Ludovici then commented on the typical structure for Italian family offices. Different investments are often held in different ways, as follows:
- direct investments are typically for startups, venture capital investments or investments eligible for the 26 per cent tax rate (or lower);
- a holding company is mainly used for investments eligible for the participation exemption, investments whose proceeds would be subject to full taxation at progressive rates if made by individuals and certain leverage investments;
- the non-commercial general partnership (società semplice) is helpful for investments in residential real estate directly used by family members, works of art or financial investments whose proceeds are taxed at the 26 per cent rate at the level of the individuals.
Ludovici touched on further aspects. He mentioned legislation which allows full tax exemption for the transfer of company shares to heirs if they keep the ownership for at least five years, provided that the company is engaged in a business activity.

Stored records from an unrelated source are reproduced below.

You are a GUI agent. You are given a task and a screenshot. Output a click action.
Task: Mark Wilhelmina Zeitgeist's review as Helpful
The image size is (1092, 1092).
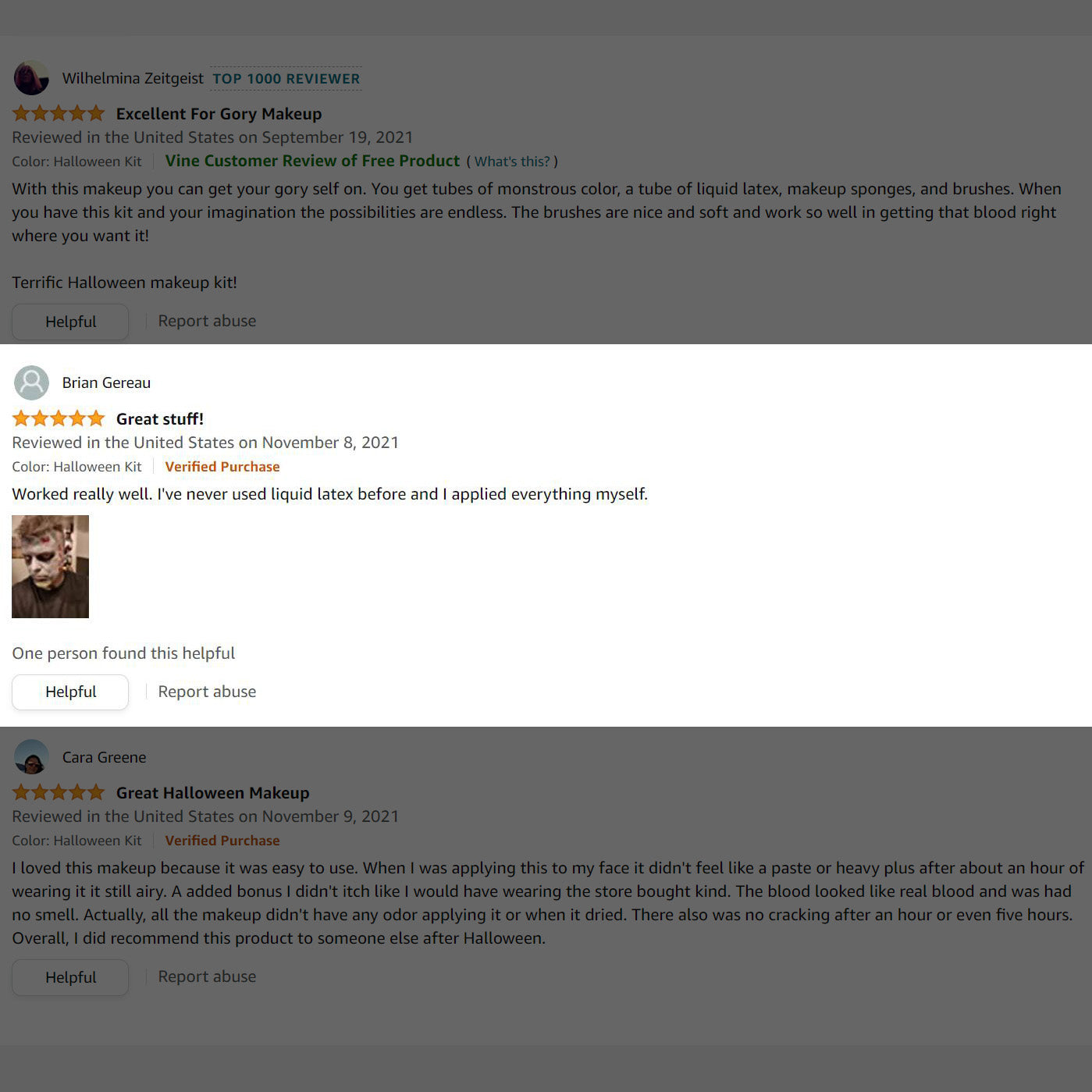tap(70, 322)
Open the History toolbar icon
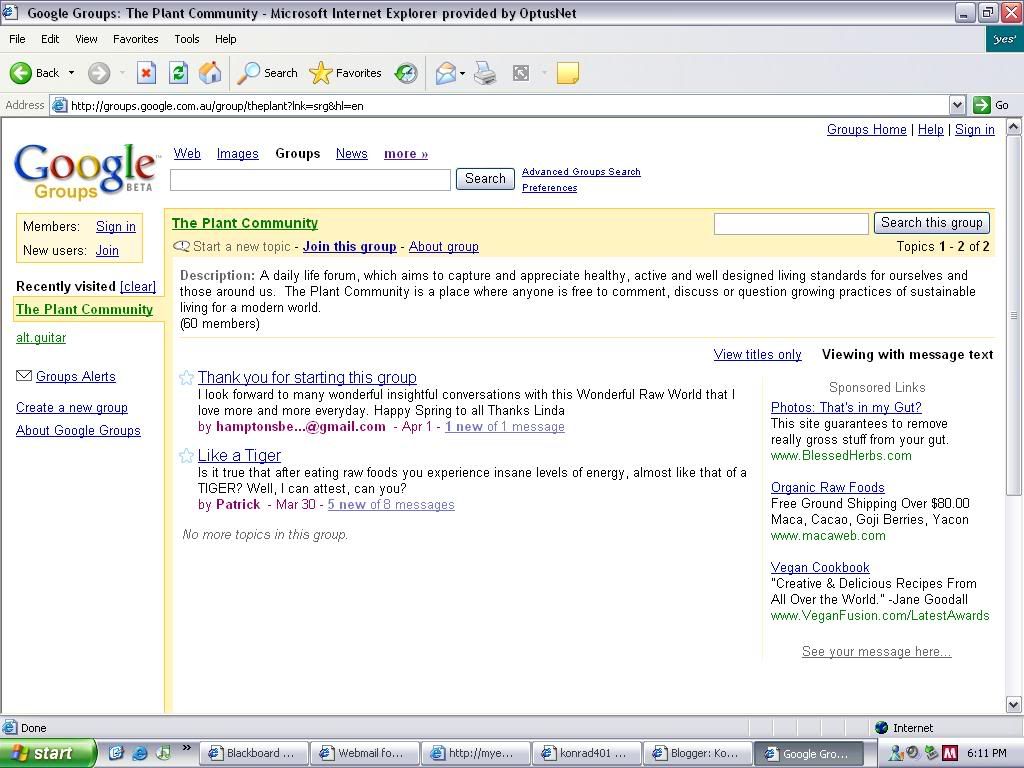Image resolution: width=1024 pixels, height=768 pixels. [406, 73]
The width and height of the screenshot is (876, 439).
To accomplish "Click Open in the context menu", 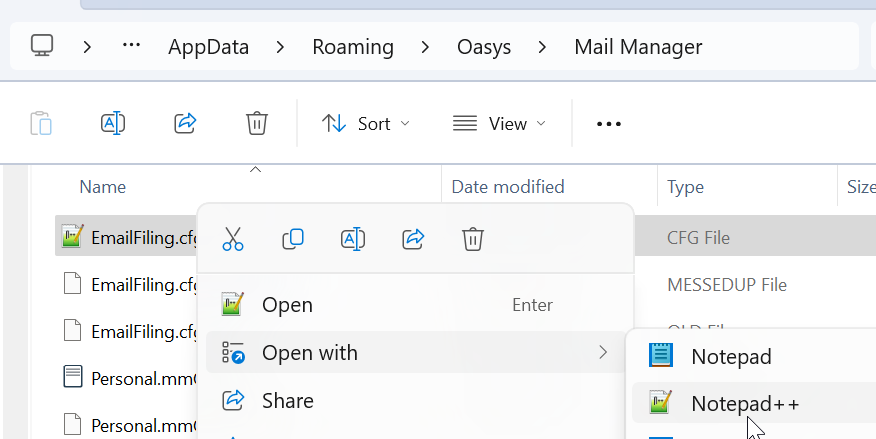I will (x=287, y=305).
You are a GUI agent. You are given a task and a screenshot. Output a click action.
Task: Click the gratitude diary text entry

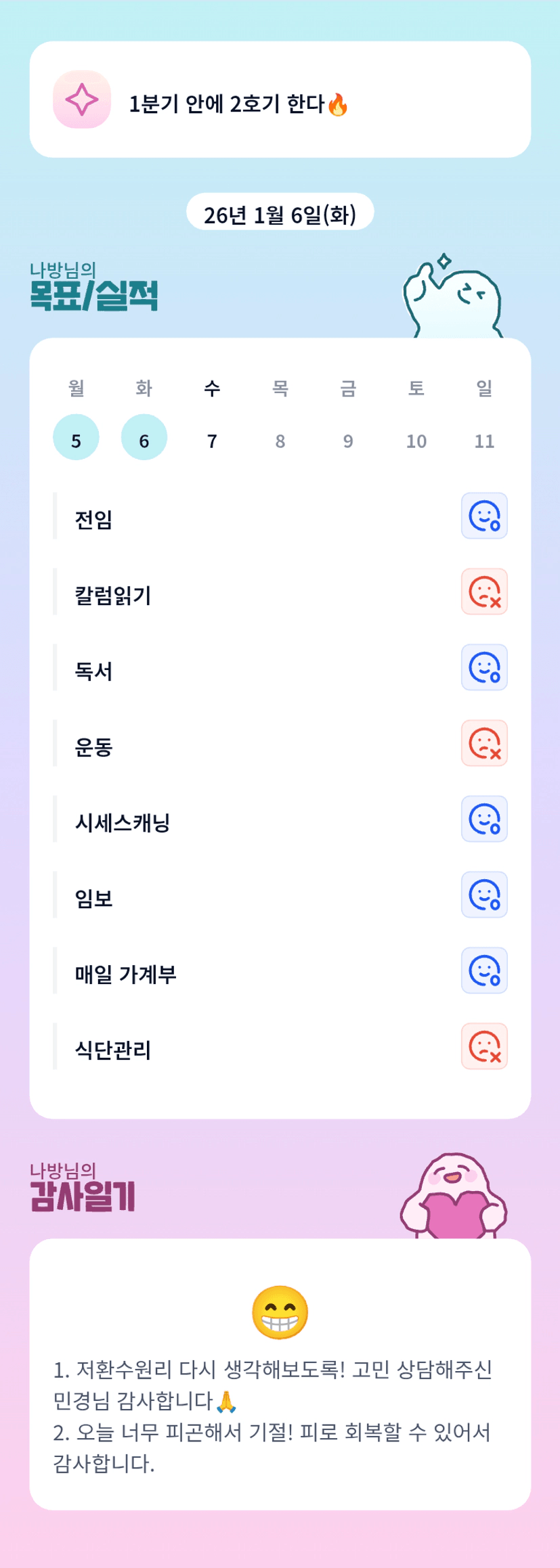click(273, 1416)
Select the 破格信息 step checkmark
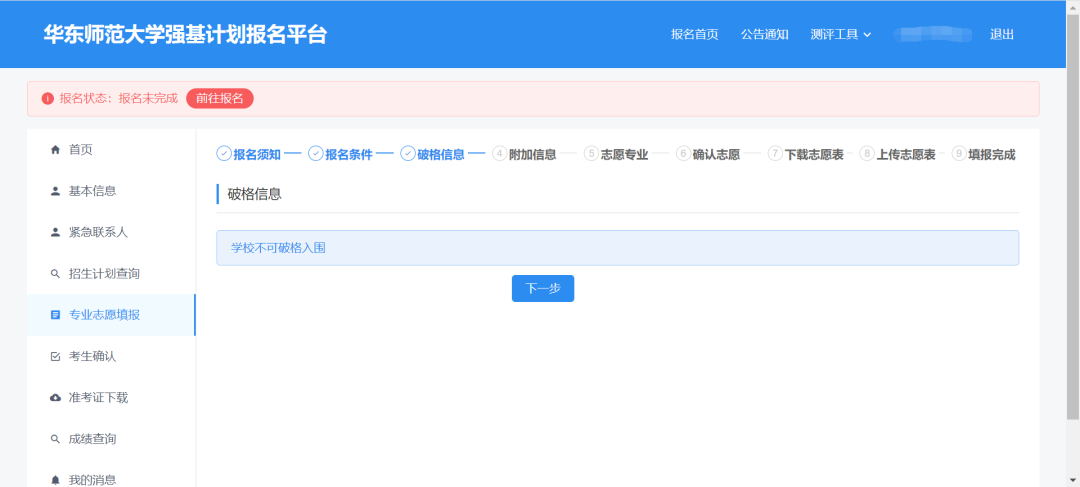 (x=408, y=154)
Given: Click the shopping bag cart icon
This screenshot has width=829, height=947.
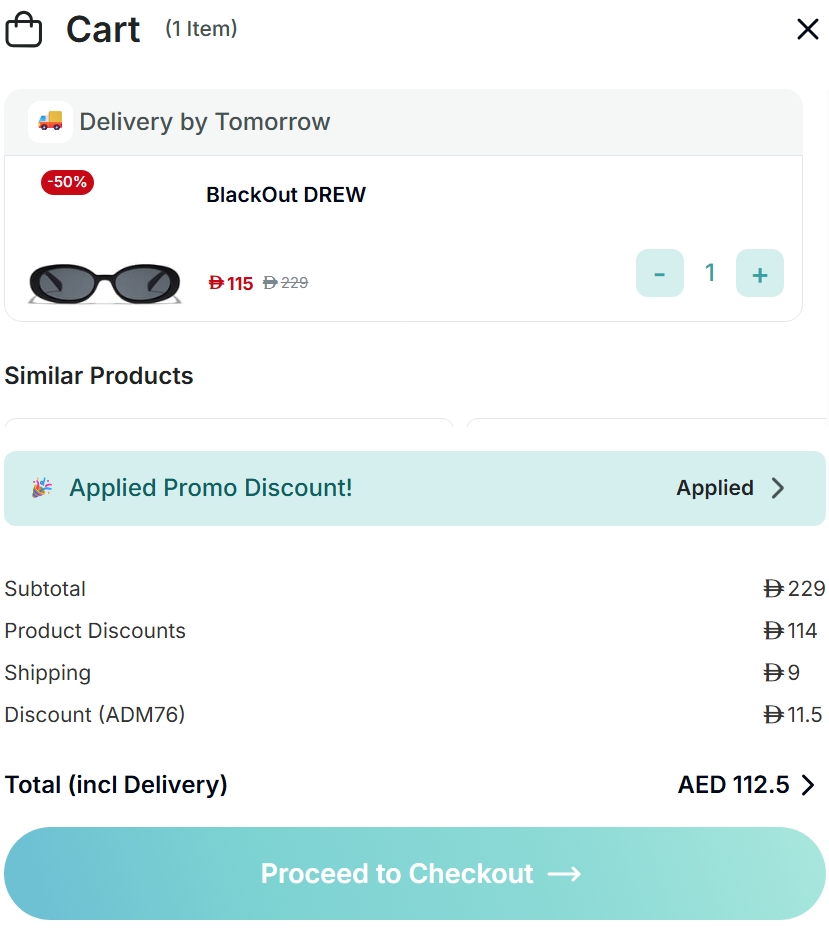Looking at the screenshot, I should [x=24, y=30].
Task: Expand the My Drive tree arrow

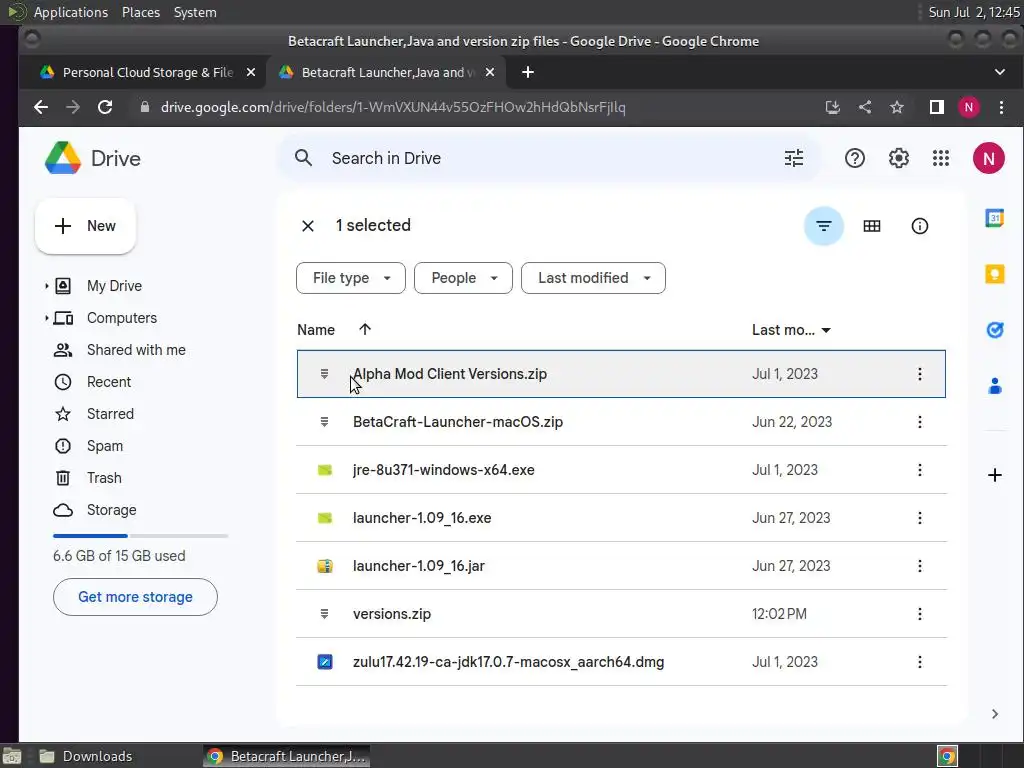Action: pos(46,287)
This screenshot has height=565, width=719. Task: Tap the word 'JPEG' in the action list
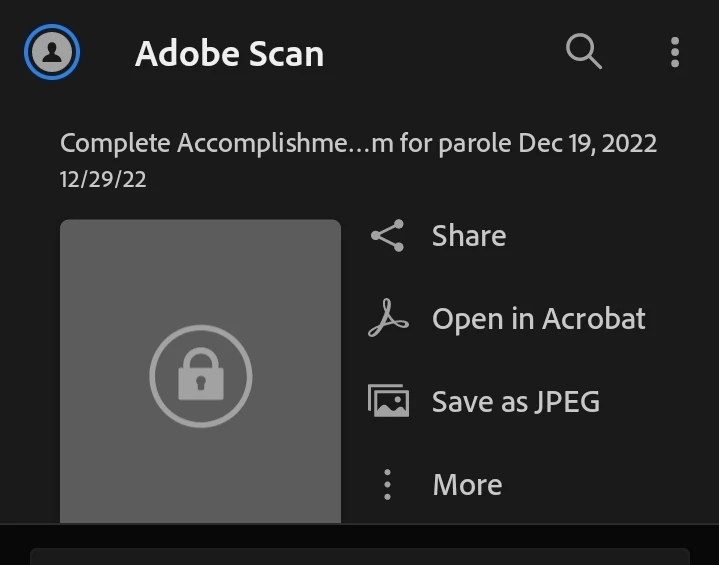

As an important non-tax aspect, Ludovici said that for asset protection, it can make sense to split a company that has a holding part and a business part into two companies, one for the holding activity and one for the business activity.
Use of private trust companies
Vadim Neumann provided some insights from a trustee service provider perspective. He introduced the concept of private trust company (PTC) and explained why they can be beneficial for high net worth (HNW) families:
- A PTC is a limited company with the sole purpose of acting as a trustee for a specific (often discretionary) trust. A registered PTC can be established in one to two weeks. This is much quicker than establishing a trust company with a restricted trust licence.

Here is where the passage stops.